Ainda assim, Portugal continua a estar entre os países europeus com mais elevada taxa de resistência aos antibióticos usados para tratamento daquela bactéria.

No que respeita ao consumo apenas em hospitais, verificou-se uma redução global no consumo de antibióticos entre 2012 e 2014, com diminuições de oito a 12% dependendo do tipo de fármaco analisado.

O documento da Direção-Geral da Saúde indica até que, em relação ao ambiente hospitalar, Portugal não está entre os países com maior consumo de antibióticos, apesar de esta recolha de dados estar circunscrita, no caso português, aos hospitais públicos.

Fora dos hospitais, em ambulatório, os distritos com menor consumo global de antibióticos são Castelo Branco, Beja, Faro, Setúbal, Braga e Guarda.

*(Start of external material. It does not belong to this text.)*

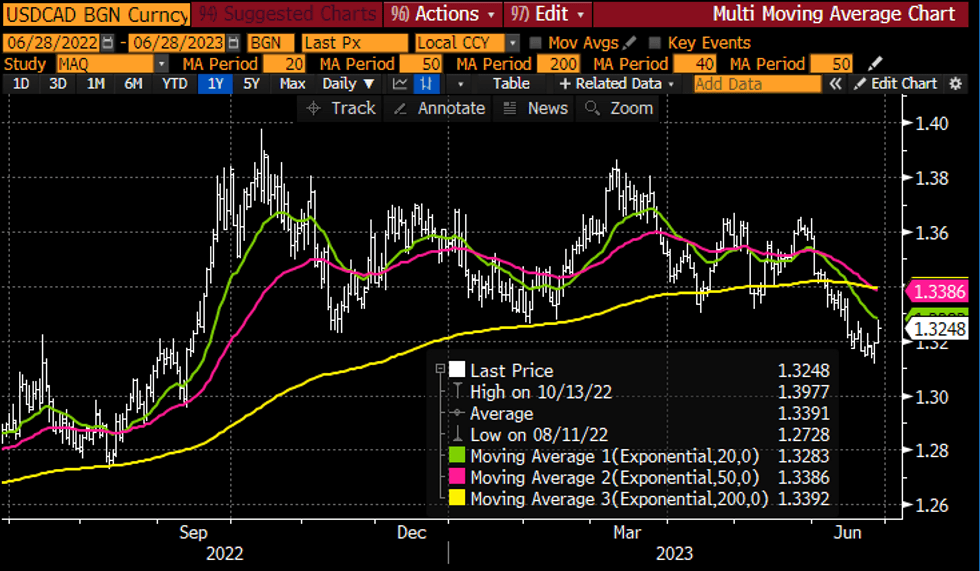Click pencil icon next to Mov Avgs
Image resolution: width=980 pixels, height=571 pixels.
[x=628, y=43]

Para melhorar a situação da resistência aos antibióticos, o relatório deixa várias recomendações para serem aplicadas às unidades de saúde já no próximo ano, como a redução da duração média do tratamento ou o aumento de dias livres de antibiótico.

Outra das recomendações é a redução da percentagem de doentes que fazem profilaxia (prevenção) com antibióticos antes de cirurgia.